ASST. NEWS EDITER
At Tuesday night’s Whittier City Council meeting there were five families from separate houses on Earlham Drive who voiced complaints about Whittier College. The specific issue was Earlham Hall, an uninhabited property across the street from the Campus Center that belongs to Whittier College.
Earlham residents cited the building’s boarded up windows, its broken cement retaining wall and its chipped paint job as being “eyesores.” The residents also stated that the condition of the house violated municipal code 8.08.024 on substandard property conditions. According to the Earlham residents, the building was in violation of seven out of eleven clauses of this code. John Murdy is a Whittier alumni from the class of 89 and lives next door to Earlham Hall. “If it was our house, the city would be all over us,” Murdy said. He was echoed by many of the other Earlham Residents who all asked the city council to enforce municipal codes on Whittier College just like it would on any resident.

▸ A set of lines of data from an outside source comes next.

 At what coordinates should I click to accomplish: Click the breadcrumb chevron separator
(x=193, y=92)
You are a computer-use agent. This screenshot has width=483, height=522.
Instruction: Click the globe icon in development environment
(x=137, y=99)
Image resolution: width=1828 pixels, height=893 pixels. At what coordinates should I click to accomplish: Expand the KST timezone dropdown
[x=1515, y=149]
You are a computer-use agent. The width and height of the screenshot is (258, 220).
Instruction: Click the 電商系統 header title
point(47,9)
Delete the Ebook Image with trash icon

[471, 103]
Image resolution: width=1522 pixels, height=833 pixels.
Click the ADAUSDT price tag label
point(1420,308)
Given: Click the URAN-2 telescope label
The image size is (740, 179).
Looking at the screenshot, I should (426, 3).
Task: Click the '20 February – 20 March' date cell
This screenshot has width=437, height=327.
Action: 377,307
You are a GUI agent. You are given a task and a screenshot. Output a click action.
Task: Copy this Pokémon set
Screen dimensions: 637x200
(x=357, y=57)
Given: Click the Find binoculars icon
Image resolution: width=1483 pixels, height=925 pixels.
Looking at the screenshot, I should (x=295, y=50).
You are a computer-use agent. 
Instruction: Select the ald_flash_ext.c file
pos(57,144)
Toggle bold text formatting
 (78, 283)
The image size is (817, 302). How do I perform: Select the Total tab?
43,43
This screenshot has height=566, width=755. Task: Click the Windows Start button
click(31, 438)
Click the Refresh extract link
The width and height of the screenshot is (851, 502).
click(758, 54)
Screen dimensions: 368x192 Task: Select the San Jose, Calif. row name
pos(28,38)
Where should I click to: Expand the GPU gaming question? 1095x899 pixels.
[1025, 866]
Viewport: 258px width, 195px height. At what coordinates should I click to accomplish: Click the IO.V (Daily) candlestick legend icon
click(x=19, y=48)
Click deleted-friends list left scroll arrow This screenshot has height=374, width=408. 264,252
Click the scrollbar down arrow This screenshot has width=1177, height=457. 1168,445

For Murdy the issue of Earlham Hall is more than just a community issue, it’s also a personal issue. He and his family share a driveway with the Earlham property and the broken and leaning cement retaining wall as well as the broken concrete driveway that belong to Earlham Hall have made it costly to for him to do construction and home improvements that he wishes to complete on his house. “We wanted to build a garage and the city inspectors said we had to fix the driveway first,” said Murdy in an interview on Wednesday. The driveway, which is officially Whittier College property, would cost $80,000 to fix. Also to fix the driveway Murdy would have to work alongside the broken and leaning retaining wall of Earlham Hall and risk it collapsing. “Then it would be my liability,” Murdy said.
Murdy’s wife, who works as a veterinarian, also told the City Council that the long uninhabited house had started to attract rodents. Mrs. Murdy spoke to city council while holding her baby of less than one year. “Rodents have taken over the place,” Mrs. Murdy said. “Skunks and bats are the number one cause of rabies.”
Mr. Murdy said he had seen many skunks around the property and often sees rats running through the yard.
These personal problems for the Murdy’s are only one of the many issues bothering Earlham Drive residents concerning Earlham Hall. For Mr. Murdy and for Executive Director of the Whittier Conservancy Helen Rahder, the history of the house is also important.
In an interview on Wednesday Rahder said that Earlham Hall was originally the home of the founder and first president of Whittier College. “We want Whittier [College] to honor the home of their first president and honor the community by taking care of this historic resource,” Rahder said. Rahder and a group of families interested in preserving Whittier’s historic homes on Earlham Drive have been in communication with Whittier College since 2008 in attempts to see changes in the status of Earlham Hall and Guilford Hall (the white house next to Kaplan). According to Rahder, in 2009 Whittier College took out demolition permits on the two buildings and the Whittier Conservancy blocked the demolition through City Council.
The conservancy then acquired a national trust grant and hired the 30th Street Architects company to do a $25,000 appraisal on the Earlham house. According to Rahder the results of this appraisal showed that the house had no structural issues and therefore, due to its status as a historic building could not be torn down.
Since then, Whittier has cut down the overgrown yard, planted grass and given the house a basic paint job. However Executive Assistant to the President Kristin Wiberg has stated in a letter to homeowners in the Earlham Historic district there are no plans for finding a new use for the building, that Whittier College will continue to take care of the building’s exterior and that plans to build a new retaining wall are pending approval from the city.
However, Earlham residents did not seem very comforted by this letter that was sent out on Aug. 20. If, as Wiberg’s letter states, “to continue to maintain the exterior of the structure,” means not fixing the many boarded up windows or leaning porch supports, then the College will not be placating residents.
Earlham Drive achieved status as a Historic District in 2011 with support from the Whittier Conservancy and local homeowners. The Whittier Conservancy has successfully found over $1,000,000 of funding for relocation and renovation of the Guilford Hall and according to Rahder the Conservancy would love to be involved in renovating or repurposing Earlham Hall if Whittier College would cooperate.
A lack of cooperation from Whittier College is the overriding problem foraccording to the Conservancy and Earlham Families. Dana Bishop Carter, who has lived in Whittier for 35 years, has been involved in the process of trying to work with Whittier College on this subject for five years and has one major complaint. “We can’t get the College to fulfill its duty’s as a neighbor,” Carter said to the Whittier City Council.